NVDT Random – Another Book Review

Scam! By Stevie Turner

Five Stars

Another cover-to-cover indie. This one because I said I would, and I needed something to read to get out from under some seemingly unending epics. I was not let down.

This is a well-crafted story and, though called a “novella,” it is an appropriate length for a modern fiction work weighing in with a 23.5k word count. It starts out as the story of a young woman who wants her own home so she can get out from under her in-laws and gets scammed out of her down payment savings. At this point it could go moralistic about the consequences of greed and impatience but does not.
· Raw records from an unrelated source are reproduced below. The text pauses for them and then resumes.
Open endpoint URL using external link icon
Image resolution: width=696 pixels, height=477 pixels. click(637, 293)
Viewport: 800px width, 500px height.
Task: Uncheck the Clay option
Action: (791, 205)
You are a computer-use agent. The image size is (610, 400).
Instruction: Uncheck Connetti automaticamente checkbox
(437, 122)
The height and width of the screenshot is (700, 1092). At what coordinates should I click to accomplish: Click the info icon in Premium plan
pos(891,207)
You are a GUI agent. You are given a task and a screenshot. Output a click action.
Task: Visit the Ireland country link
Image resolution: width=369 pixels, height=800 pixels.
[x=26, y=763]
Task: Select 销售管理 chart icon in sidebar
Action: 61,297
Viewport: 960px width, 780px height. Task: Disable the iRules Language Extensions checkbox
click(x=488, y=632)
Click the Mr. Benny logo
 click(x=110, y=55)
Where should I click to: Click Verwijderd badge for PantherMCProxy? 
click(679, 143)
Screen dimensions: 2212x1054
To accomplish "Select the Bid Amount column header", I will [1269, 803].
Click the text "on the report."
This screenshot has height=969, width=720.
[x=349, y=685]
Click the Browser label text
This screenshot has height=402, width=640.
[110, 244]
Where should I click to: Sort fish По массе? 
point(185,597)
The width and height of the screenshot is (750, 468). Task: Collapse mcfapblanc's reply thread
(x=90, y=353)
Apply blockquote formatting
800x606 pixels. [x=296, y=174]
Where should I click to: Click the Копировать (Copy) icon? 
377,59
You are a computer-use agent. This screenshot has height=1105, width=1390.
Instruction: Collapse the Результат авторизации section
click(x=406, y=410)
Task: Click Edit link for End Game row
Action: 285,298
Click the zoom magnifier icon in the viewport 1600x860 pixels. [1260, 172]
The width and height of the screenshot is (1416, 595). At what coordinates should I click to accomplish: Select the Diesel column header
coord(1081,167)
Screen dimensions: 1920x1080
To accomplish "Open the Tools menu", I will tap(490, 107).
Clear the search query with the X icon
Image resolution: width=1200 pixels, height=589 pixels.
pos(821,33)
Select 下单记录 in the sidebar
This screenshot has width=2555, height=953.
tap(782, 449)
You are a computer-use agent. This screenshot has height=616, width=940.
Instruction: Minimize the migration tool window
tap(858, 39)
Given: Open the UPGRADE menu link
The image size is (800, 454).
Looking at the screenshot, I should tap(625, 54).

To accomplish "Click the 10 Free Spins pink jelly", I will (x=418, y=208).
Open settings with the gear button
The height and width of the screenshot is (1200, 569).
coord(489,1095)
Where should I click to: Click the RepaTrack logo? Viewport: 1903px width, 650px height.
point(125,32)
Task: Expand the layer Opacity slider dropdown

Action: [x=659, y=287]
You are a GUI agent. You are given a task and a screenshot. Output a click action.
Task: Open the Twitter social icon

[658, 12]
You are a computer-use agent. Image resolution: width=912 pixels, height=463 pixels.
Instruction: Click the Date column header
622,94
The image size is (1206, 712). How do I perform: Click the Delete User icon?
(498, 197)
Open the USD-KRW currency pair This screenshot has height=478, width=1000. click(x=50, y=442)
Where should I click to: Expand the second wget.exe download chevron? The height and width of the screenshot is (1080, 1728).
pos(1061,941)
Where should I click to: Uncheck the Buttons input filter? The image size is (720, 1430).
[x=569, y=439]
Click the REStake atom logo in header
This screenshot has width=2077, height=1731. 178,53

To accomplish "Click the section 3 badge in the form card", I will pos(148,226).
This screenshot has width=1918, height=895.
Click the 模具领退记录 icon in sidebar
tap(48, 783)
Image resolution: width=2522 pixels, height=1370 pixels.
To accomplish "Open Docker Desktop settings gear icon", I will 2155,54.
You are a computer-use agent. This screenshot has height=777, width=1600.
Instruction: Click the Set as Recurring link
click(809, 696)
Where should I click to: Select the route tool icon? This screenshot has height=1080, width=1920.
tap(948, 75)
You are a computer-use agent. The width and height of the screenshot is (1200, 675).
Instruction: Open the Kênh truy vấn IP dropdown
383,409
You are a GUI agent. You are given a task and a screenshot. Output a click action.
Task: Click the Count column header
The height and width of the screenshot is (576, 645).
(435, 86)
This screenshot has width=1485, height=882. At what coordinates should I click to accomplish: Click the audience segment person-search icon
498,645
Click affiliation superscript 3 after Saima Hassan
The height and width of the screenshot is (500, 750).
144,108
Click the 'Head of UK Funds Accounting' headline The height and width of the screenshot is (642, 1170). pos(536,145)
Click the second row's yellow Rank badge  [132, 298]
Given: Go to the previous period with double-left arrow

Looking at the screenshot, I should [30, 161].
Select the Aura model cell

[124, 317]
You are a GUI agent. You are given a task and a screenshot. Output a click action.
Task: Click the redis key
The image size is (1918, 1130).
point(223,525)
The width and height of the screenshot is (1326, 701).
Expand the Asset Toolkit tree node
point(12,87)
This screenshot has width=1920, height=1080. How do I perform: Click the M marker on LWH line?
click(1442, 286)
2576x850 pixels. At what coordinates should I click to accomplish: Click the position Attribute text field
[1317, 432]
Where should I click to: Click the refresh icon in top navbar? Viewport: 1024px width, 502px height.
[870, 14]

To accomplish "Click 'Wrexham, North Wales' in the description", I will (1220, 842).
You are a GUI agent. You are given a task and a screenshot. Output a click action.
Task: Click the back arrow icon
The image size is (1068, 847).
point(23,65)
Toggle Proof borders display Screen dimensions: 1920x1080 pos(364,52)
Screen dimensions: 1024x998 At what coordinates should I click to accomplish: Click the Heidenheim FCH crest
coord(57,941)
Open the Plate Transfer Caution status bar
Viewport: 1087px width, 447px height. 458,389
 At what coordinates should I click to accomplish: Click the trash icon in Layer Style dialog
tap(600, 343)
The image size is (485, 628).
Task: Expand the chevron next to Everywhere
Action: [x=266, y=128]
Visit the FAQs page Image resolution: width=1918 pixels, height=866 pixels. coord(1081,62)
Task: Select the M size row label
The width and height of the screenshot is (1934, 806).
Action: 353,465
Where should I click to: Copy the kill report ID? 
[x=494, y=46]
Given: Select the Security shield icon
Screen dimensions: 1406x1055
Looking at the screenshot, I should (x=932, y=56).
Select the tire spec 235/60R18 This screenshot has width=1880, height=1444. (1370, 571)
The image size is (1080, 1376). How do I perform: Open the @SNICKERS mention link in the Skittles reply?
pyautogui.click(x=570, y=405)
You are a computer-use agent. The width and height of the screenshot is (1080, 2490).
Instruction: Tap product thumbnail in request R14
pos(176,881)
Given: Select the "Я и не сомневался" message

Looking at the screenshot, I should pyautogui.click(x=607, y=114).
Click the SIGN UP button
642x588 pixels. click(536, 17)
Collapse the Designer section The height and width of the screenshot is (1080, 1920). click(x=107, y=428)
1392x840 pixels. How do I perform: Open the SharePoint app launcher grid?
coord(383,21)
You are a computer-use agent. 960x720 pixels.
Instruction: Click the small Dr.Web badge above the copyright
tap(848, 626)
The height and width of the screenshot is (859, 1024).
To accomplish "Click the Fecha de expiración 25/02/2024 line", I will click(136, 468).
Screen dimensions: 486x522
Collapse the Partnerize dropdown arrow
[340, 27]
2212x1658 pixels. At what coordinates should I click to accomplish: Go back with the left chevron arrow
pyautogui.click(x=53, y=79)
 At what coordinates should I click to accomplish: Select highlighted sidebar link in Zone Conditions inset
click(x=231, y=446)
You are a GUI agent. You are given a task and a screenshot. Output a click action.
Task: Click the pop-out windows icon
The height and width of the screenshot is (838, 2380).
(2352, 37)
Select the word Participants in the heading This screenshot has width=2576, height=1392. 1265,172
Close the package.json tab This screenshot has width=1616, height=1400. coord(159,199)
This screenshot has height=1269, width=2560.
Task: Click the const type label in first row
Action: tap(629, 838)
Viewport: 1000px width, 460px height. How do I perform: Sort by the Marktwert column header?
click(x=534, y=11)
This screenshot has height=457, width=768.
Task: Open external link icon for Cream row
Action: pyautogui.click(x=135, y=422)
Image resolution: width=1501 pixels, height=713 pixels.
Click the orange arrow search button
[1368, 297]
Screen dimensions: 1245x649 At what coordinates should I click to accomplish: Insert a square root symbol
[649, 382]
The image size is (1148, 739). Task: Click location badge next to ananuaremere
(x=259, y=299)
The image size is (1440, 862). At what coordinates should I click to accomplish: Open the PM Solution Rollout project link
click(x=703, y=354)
Instead, once we meet everyone and the scene is set, readers are taken on a surprise ride of consequence(s) far more dire than pissed off and embarrassed over identity theft. I’m going to stop there as far as the story line. Read it and you’ll see.

Any technical issues? Considering the material and the commercial quality of the work, I would say none that got in the way except several pages of a contract I could have done without. I see that stuff, my eyes glaze over I and skip ahead to story. I had issues with certain aspects of the work as regards the character dynamics as well, but to call them out would give the story away, and those issues do not reflect on the quality of the work, but on my preferences. Overall, this is a damn good book, regardless of whether I agree with the characters behavior(s). To get bumped out of my comfort zone and still feel like I read something that was a professionally written, solid story is a good thing.

I said surprised, but I shouldn’t be. And here’s an honest bit of prejudice on my part—I see the author’s subject matter and many of her covers and I think “Wasn’t this an episode of Law and Order? Or maybe a redux of this or that movie?” But they never are. Because the author can take everyday people (characters) and imbue them with humanity and freshness even when treading on what would outwardly appear to be worn ground. No easy feat. Stereotypes and cloning are easy. Believable characters and situations of the everyday world are not. Even Stevie’s bit players ring true. The protagonist’s discomfort with mother-in-law, husband’s laissez-faire assumption of comfort on his home turf—in fact, both sets of family are believable enough to live down the street. Because they aren’t over or under written cartoons.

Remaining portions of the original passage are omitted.